Carbon Nanotubes (CNT) are good candidates to replace copper for use as interconnect lines (trenches) and vias in future semiconductor devices. It is shown that for relevant interconnect lengths the resistance of the optimal CNT interconnect is about an order of magnitude smaller than the resistance of a copper interconnect. When fully ballistic transport can be achieved in the carbon nanotubes, the improvement in resistance is larger, up to several orders of magnitude.
To achieve the electrical requirements set out by the International Technology Roadmap for Semiconductors (ITRS), for Back End Of Line (BEOL) interconnect trenches (lines) and vias, high quality straight horizontal and vertical metallic single-walled carbon nanotubes (SW-CNT) of very small diameter are required in extremely high density bundles (when arranged in a hexagonal packing configuration, the highest theoretically feasible CNT density is 2 CNT/nm2 assuming a tube diameter of 0.4 nm and an interspacing of 0.34 nm). The synthesis of ultra-small diameter carbon nanotubes (CNTs) necessary for achieving these very high densities of isolated SW-CNT, is up till now reported in confined circumstances e.g. by Wang et al. (Nature, 408, 50-51, 2000), by Qin et al. (Nature, 408, 50, 2000), by Hayashi et al. (Nano Letters, 3, 887-889, 2003), by Balkus Jr. et al. (Studies in Surface Science and Catalysis, 154, 903-910, 2004), and by Corma et al. (Microelectronic Engineering (2008), doi: 10.1016/j.mee.2008.01.061). The confinement effect of a mono dimensional pore seems to be crucial to synthesize the desired diameter nanotube.

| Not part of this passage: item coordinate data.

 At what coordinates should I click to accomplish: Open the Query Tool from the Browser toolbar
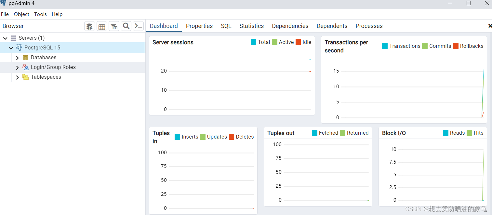pos(89,26)
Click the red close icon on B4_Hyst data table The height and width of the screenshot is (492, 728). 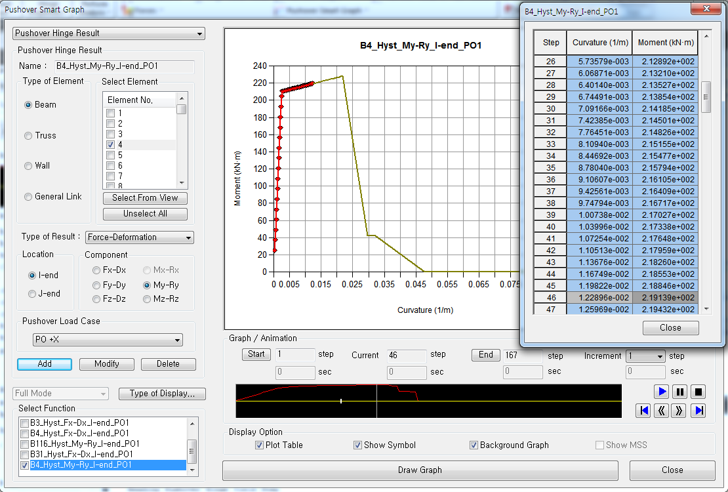click(706, 9)
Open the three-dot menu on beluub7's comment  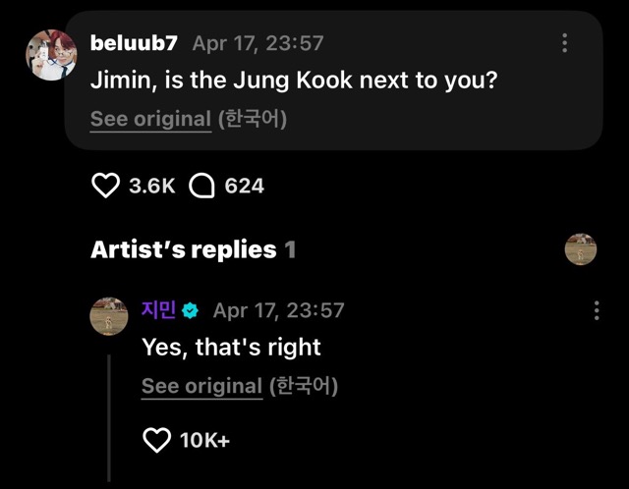(x=564, y=43)
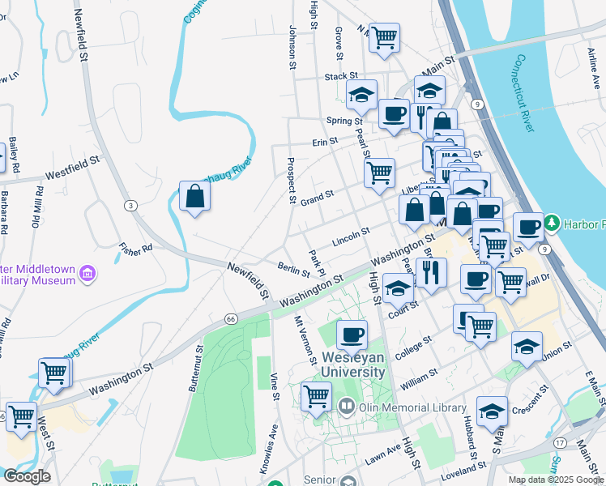Select the coffee cup marker above Wesleyan University
This screenshot has height=486, width=606.
point(352,336)
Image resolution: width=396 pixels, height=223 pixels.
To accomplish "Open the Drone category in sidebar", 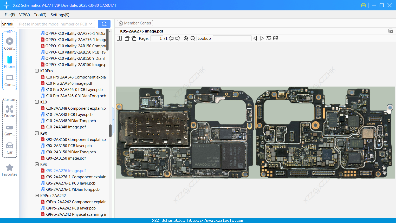I will [x=10, y=111].
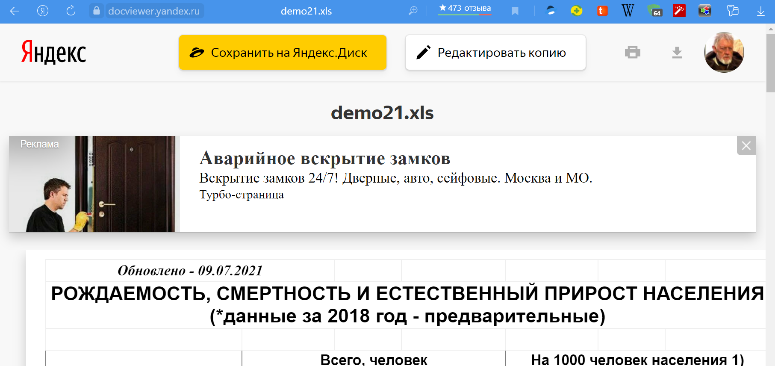The width and height of the screenshot is (775, 366).
Task: Click the Яндекс logo
Action: pos(54,53)
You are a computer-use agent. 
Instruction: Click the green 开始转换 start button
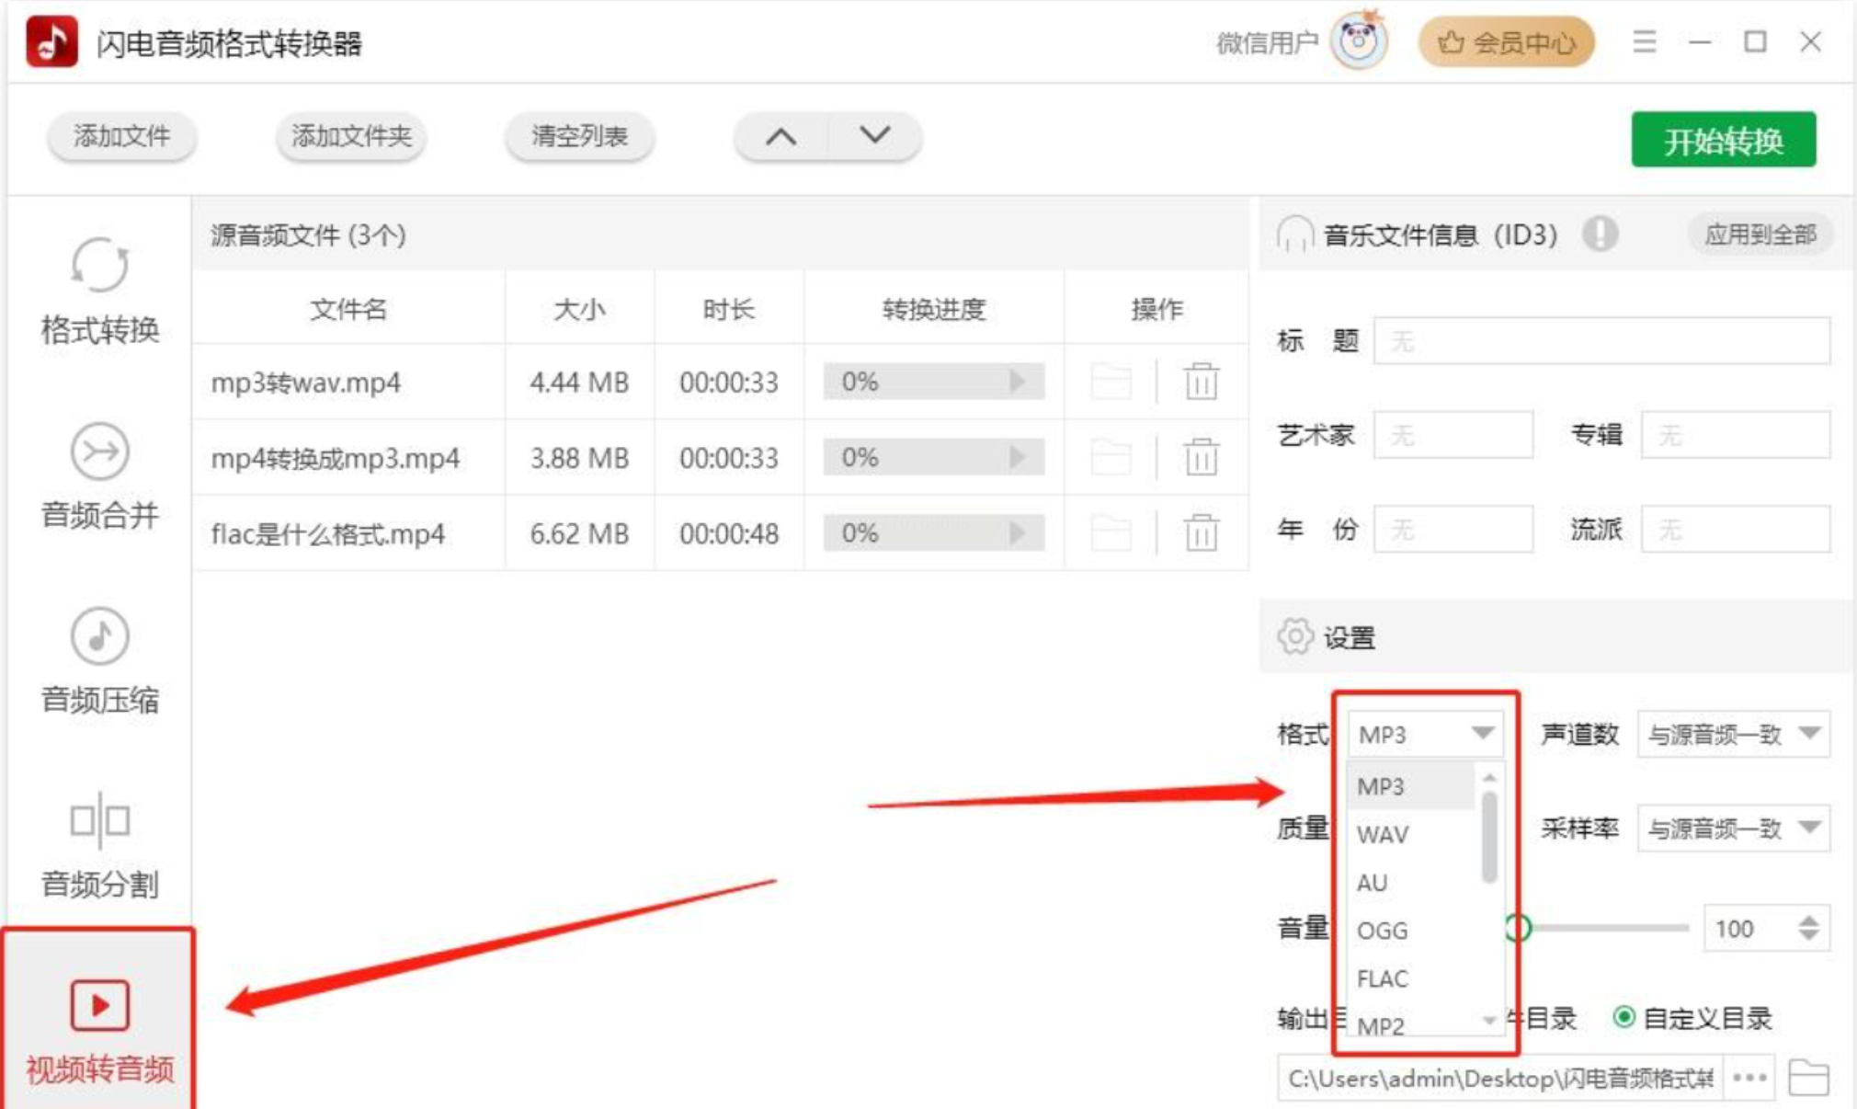coord(1723,140)
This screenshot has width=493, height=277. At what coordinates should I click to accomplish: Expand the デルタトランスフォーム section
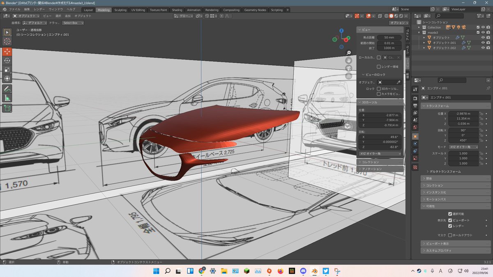coord(446,171)
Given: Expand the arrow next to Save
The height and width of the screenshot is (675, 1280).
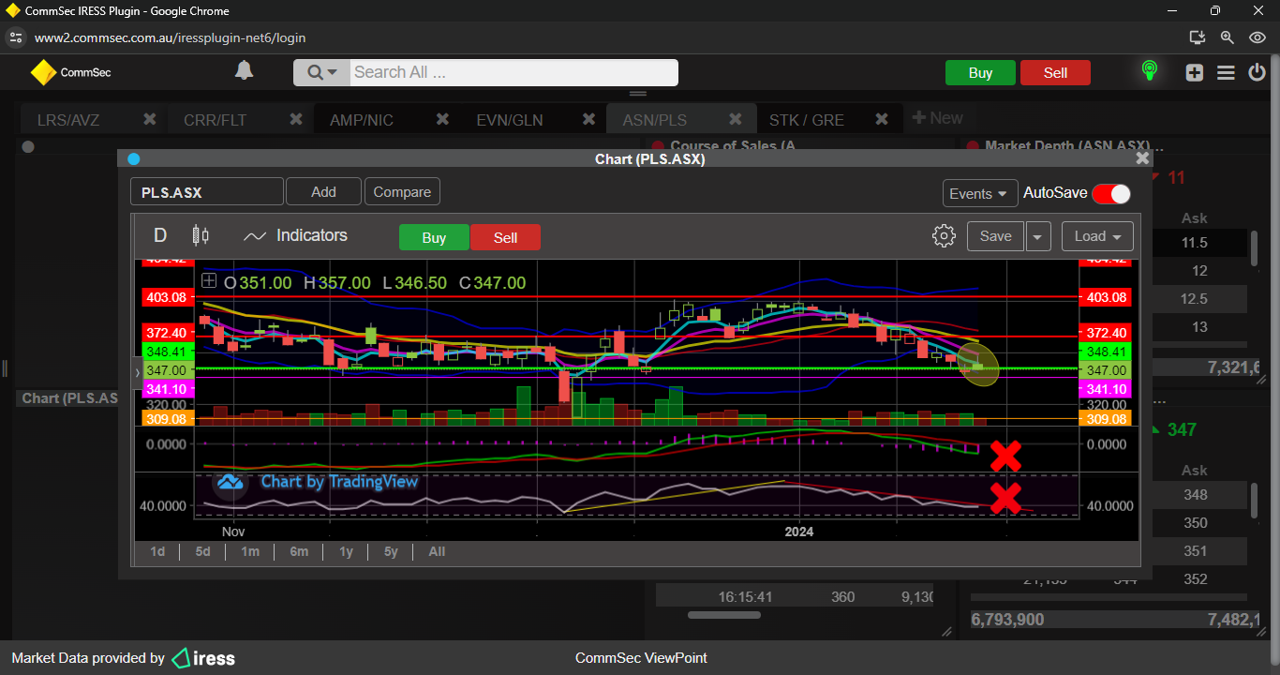Looking at the screenshot, I should (1037, 236).
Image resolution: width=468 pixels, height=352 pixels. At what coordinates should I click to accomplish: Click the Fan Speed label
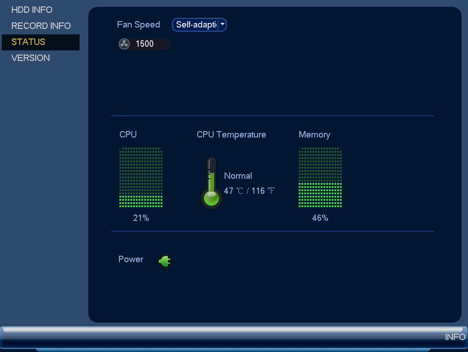coord(139,25)
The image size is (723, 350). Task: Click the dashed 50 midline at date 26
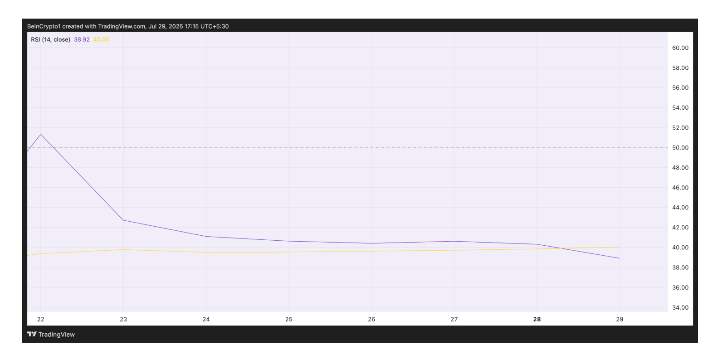pos(371,147)
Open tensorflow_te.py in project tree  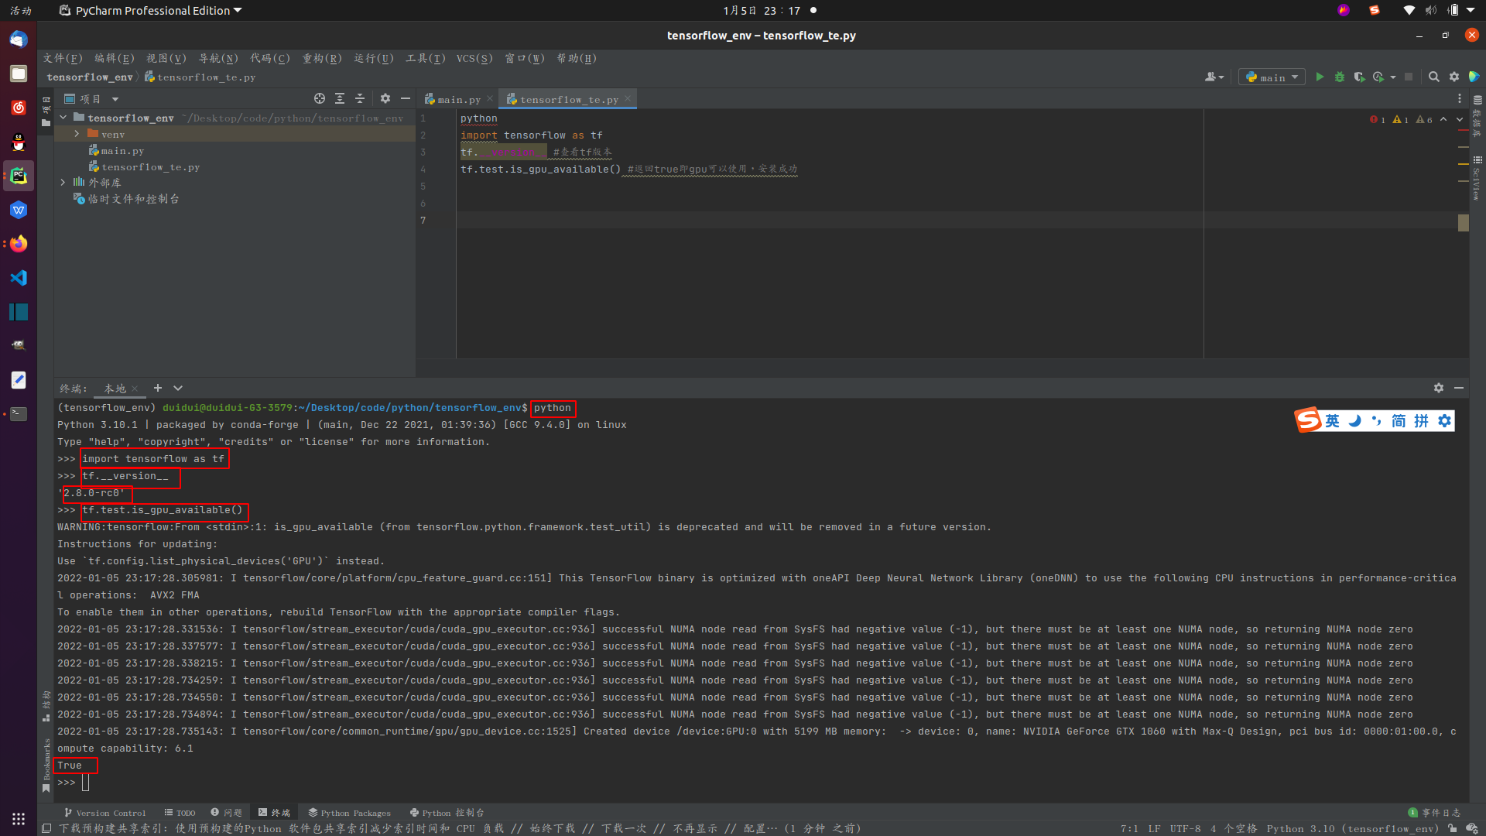[150, 166]
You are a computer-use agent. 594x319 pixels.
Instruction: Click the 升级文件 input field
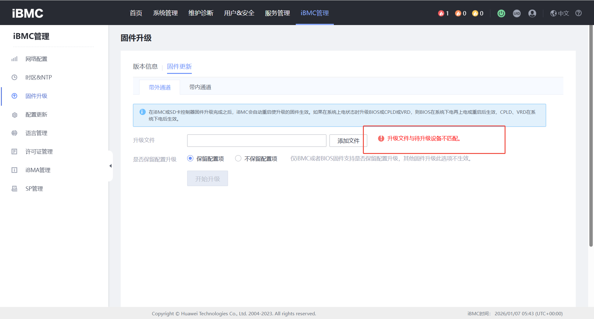256,141
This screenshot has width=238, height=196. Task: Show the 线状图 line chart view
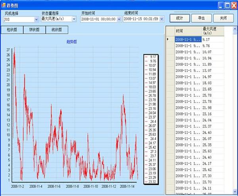[x=57, y=30]
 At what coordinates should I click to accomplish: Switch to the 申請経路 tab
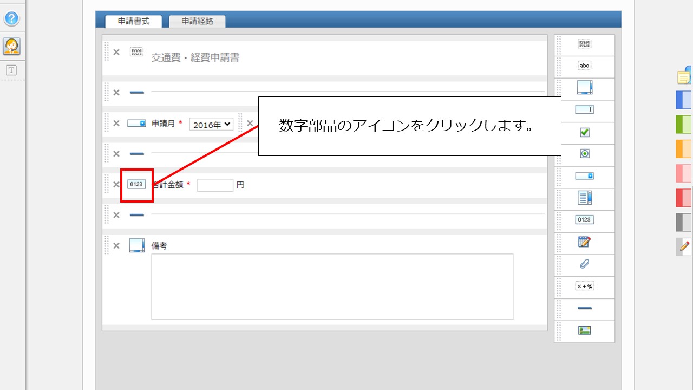click(x=198, y=22)
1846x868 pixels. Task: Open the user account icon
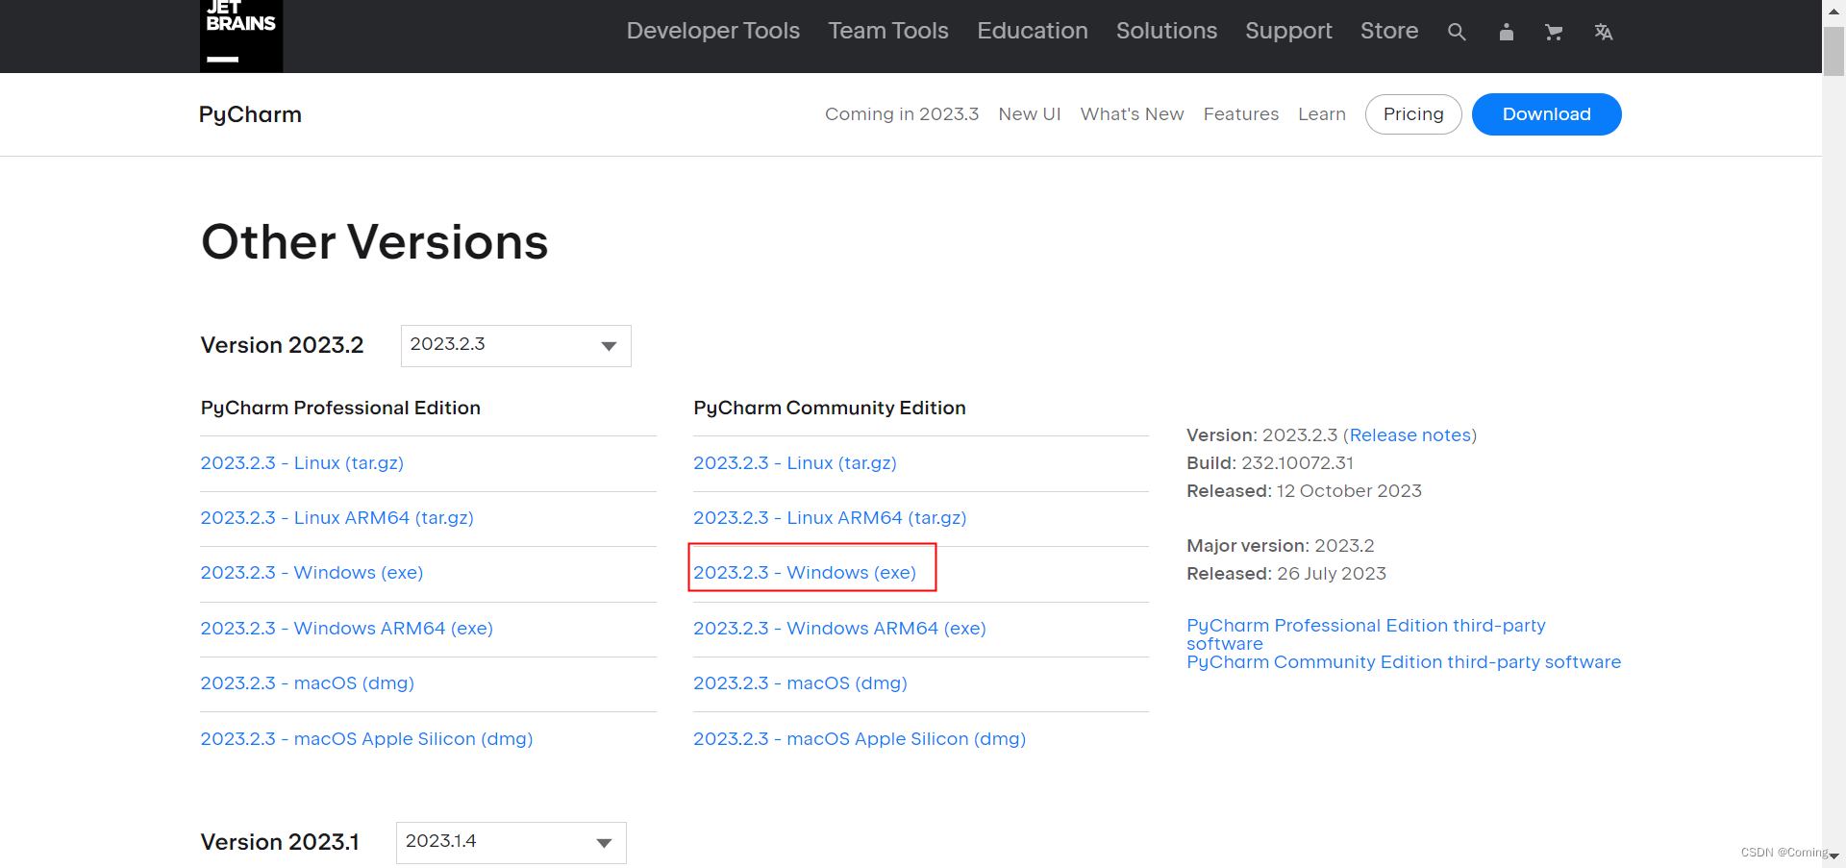pos(1506,32)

Carbon nanostructures have been made in prior art by the template technique, using porous Alumina Oxide (AAO) as reported by Kyotani et al. (Chemistry of Materials, 8, 2109-2113, 1996), using mesoporous materials such as MCM-41 as reported by Urban et al. (Chemical Physics Letters, 359, 95-100, 2002) or using an AFI type zeolite as reported by Tang et al. (Applied Physics Letters, 73, 2287-2289, 1998).
Since zeolites have high pore densities in agreement with the strict requirements for CNT, they are very good candidates to produce highly dense aligned and isolated CNT within these pores. However to really exploit the interesting properties of zeolites for carbon nanostructure growth in patterned structures such as trenches and vias, zeolite growth must be integrated in the CMOS technology platform.
Furthermore, high yields of carbon nanostructure growth must be achieved. In prior art the highest pore filling degree reported is 28% by addition of hydrocarbon gas during pyrolysis. The addition of complexes to the zeolite synthesis solution or gel has been reported. However to allow zeolite crystallization, the concentration of these complexes in the zeolite synthesis gel or solution should be low, resulting in inefficient growth of carbon nanostructures (Studies in Surface Science and Catalysis, Vol. 154, pp. 903).